In Argentina—a country where men still do much less of the household cleaning than women—there's a sarcastic expression: that when a man does do some chores, he "deserves a monument." So Clorox-owned cleaning brand Ayudin decided to literally do that just that.
In a campaign by FCB Mexico, the brand built actual sculptures of men and women doing chores, and displayed them in the center of Buenos Aires. But the figures of the men are missing sections and body parts, to highlight the gap between women's contributions and men's—for example out of every 100 women who clean the floors, 72 men do. Jowy Roman, an emerging artist who champions gender equality, created the sculptures, which were displayed from April 10-14 in the city's Federal Republic of Brazil Square.
Javier Campopiano, partner and chief creative officer at FCB Mexico, explains: “While the statues representing what women do at home are complete, the statues that reflect what men do are unfinished. This expresses the exact percentage that’s still missing for them to equal women’s efforts, in order to raise awareness about this issue and work toward narrowing such a disparity.”
The campaign aims to show that while in the past, women doing the chores was something taken for granted, things are changing—but there's still work to be done. According to a recent study by Opinaia, in Argentina women spend 50% more time cleaning the house every week, as compared to men, and only 37% of men do these activities every day. In seven out of ten households where couples live together (with or without children), women are in charge of the household chores.

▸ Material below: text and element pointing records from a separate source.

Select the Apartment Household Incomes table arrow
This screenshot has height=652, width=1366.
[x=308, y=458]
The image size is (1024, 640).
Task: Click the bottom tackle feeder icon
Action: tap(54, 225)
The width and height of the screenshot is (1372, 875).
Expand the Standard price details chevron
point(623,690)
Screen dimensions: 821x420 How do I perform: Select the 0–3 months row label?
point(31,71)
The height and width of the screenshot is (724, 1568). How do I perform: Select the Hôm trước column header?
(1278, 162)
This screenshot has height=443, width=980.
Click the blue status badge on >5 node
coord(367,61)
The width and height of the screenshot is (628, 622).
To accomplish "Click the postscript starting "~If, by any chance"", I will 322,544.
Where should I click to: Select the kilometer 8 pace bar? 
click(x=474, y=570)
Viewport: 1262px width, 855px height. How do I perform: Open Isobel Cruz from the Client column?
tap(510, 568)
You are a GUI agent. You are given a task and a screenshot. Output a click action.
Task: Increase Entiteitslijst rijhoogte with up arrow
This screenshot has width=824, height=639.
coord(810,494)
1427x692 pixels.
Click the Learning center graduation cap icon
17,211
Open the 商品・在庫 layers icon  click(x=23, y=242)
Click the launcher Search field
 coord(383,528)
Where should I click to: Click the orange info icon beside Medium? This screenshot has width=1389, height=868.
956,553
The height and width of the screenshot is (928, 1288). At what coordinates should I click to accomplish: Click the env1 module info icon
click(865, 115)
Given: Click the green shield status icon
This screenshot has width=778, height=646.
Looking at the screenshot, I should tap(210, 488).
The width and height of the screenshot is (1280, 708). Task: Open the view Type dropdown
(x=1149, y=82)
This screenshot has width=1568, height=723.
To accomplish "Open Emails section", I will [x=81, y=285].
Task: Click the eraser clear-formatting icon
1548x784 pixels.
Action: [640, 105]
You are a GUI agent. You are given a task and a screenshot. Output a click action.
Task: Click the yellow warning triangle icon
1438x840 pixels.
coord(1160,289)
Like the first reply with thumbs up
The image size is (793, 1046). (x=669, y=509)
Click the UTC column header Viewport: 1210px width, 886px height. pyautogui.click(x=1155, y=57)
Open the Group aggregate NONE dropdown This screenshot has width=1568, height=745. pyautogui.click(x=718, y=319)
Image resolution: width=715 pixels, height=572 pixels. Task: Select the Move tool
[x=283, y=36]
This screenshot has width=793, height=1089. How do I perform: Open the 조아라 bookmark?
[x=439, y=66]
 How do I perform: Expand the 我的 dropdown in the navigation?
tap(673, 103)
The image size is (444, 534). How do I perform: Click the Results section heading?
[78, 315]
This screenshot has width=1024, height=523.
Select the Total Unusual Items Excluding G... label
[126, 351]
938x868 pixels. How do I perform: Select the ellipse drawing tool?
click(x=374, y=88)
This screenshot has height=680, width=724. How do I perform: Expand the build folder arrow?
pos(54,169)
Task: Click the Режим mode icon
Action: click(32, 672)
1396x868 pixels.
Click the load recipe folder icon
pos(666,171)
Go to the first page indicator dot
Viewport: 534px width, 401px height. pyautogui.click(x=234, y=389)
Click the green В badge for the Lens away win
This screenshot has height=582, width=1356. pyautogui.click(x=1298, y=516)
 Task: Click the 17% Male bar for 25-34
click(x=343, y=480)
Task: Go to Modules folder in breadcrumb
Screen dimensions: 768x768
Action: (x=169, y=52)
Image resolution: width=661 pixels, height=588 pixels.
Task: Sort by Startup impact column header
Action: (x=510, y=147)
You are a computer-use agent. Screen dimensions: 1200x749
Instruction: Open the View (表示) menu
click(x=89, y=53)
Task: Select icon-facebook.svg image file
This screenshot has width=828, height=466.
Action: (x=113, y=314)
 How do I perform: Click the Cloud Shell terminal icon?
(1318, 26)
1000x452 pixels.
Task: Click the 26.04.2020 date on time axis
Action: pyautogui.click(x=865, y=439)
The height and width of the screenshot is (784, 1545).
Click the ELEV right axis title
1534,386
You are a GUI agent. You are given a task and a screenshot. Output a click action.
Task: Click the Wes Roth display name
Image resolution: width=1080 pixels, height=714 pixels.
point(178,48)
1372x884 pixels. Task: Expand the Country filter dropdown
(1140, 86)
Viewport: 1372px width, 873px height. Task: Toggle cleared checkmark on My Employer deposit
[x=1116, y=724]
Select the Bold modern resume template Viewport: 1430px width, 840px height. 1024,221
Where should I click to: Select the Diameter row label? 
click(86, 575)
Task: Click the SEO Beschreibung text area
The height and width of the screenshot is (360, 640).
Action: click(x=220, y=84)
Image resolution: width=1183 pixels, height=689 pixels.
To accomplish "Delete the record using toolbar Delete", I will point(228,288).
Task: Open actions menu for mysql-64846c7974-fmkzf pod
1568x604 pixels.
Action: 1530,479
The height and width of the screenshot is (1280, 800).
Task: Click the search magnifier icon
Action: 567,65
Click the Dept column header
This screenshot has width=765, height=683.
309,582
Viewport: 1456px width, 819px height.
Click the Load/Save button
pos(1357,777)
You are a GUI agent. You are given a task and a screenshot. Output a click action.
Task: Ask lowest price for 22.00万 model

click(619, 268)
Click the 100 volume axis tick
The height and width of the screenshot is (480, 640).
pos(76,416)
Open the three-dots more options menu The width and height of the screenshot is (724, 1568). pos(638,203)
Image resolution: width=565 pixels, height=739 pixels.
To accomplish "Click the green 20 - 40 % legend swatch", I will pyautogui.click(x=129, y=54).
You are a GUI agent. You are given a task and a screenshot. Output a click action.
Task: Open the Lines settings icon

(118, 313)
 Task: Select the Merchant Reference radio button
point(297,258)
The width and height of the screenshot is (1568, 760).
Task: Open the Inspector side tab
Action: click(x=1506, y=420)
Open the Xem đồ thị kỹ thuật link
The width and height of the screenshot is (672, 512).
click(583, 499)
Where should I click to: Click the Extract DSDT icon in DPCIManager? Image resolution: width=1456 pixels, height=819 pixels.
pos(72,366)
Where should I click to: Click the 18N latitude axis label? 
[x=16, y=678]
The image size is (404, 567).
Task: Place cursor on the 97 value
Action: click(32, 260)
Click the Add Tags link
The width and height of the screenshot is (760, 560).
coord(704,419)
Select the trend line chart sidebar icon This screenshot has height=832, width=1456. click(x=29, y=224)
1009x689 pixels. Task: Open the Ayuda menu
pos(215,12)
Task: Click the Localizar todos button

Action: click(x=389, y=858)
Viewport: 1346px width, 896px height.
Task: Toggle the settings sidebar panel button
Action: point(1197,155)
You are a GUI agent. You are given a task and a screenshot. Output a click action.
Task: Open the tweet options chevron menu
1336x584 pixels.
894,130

“For Clorox, and in Argentina for Ayudín, it is critical to remember that both men and women should do the cleaning at home,” saus Elena Otero, marketing vice president at Clorox International. “Based on our motto, ‘Because clean matters, we do it together,’ our challenge was to create a space of dialogue for men and women alike. Men haven’t yet become co-responsible for doing household chores on an equal basis. We have to continue to work in order to introduce a more equitable distribution of household chores.”